Ask if there is a program to help with the cost. If the drug is very new, your doctor may have the coupon to get into the discount program.( Ask the nurse; they usually know these things)
If the doctor orders prescriptions directly over the computer, insist on knowing the cost FIRST.
Be a pro-active patient: this is your body, your life, your wallet. You determine what is good for you.

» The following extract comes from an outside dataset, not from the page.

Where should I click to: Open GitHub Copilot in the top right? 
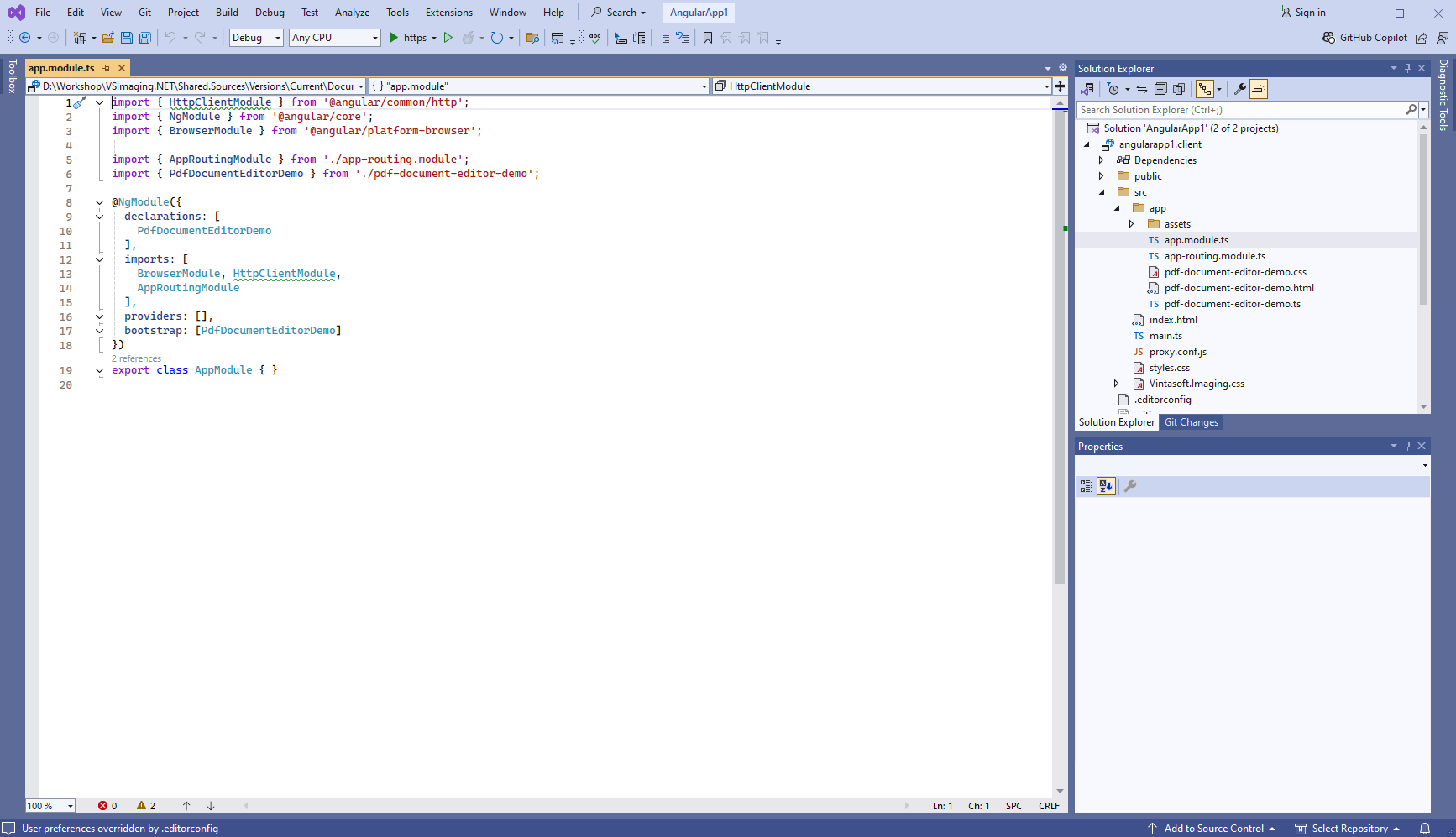click(x=1364, y=38)
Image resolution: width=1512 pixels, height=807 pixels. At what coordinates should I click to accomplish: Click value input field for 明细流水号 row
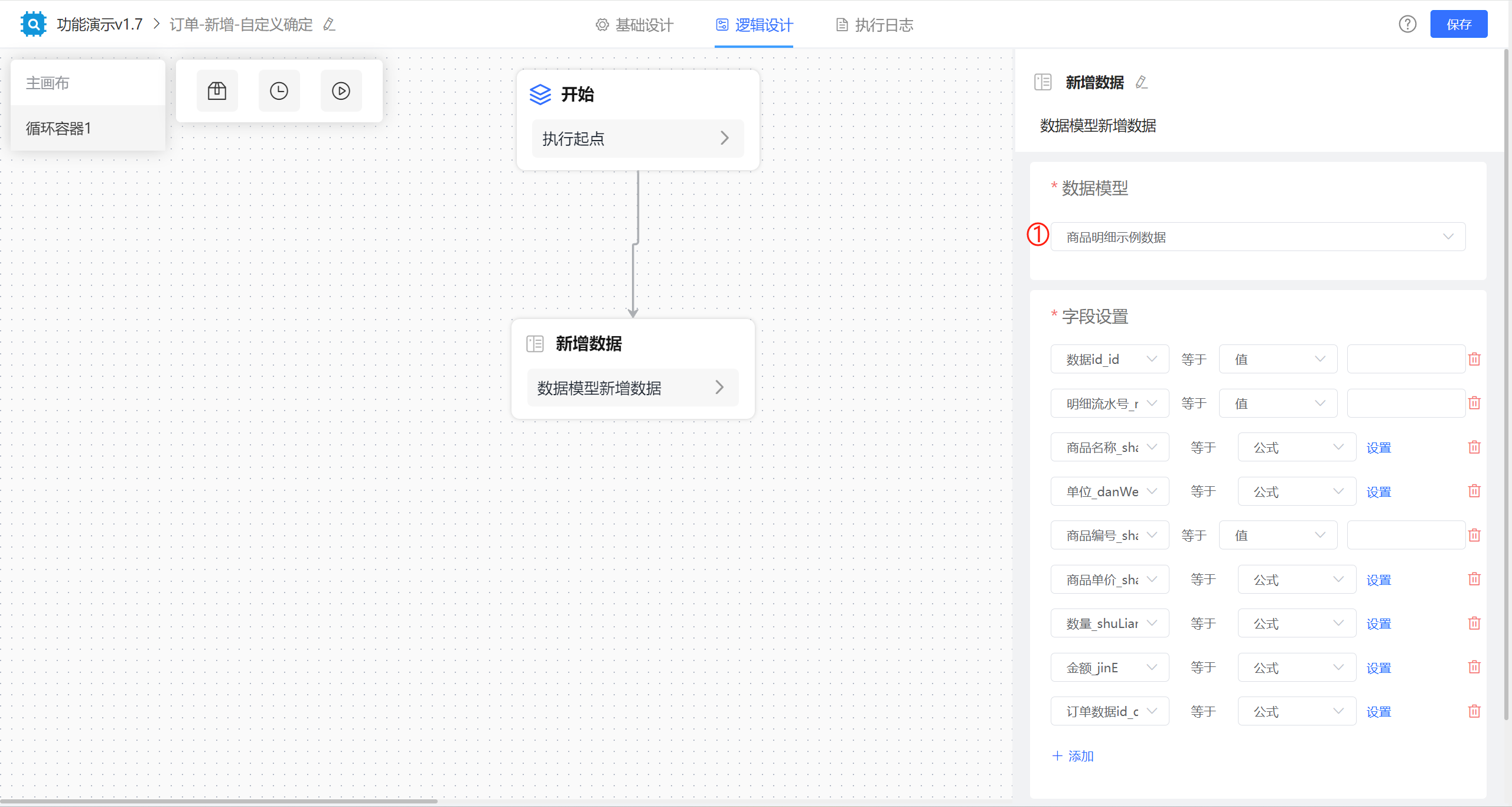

I read your post with great interest. I am a T1 diabetic, with a pump and a continuous glucose monitor. I am happy to be employed by a hospital system that provides very good diabetic supplies coverage but I am very aware of the monthly out of pocket costs. I am also a patient advocate and deal with Patient Assistance Programs all the time. I have a lot of clients who cannot afford their insulin and their testing supplies. I found that most current insulins have a PAP, so if the client qualifies financially, I can sign them up to get their insulin free for 6 months or a year. People who find themselves not being able to afford their insulin should go directly the the manufacturer's site and search for Patient Assistance Program and go from there.
Test strips are much harder to come by, but in upstate New York, certain not-for-profit agencies have started acquiring unused test strips ( the advertise on Craig's List and pay up to twenty dollars) and handing them out to diabetics in need.
Patients in need should always call their local Red Cross, Community Action Agency or Salvation Army and ask if they have such a program.
For all my other medications, I used Walmart Pharmacy and insist on prescriptions that allow me to use their $4 generic program.
I regularly provide an updated list of $4 Generics to my PCP.
Diabetes is all about self-management and self-care. The more we know, the better we can be. Thank you for this blog!
This does not really help with the price of any of these items. The overall price is steep. If you can't afford them, you can't afford them.
I tried to get my medication (oral) reduced by some of these methods but they could not for one reason or another.
It's very frustrating.
I know I need my meds, but I cannot afford them.
$200 for 1 month of 1 type of pills reduced down to $150 is cheaper, but still not affordable.
I have to ration or go without. There is no other way that I can see/find.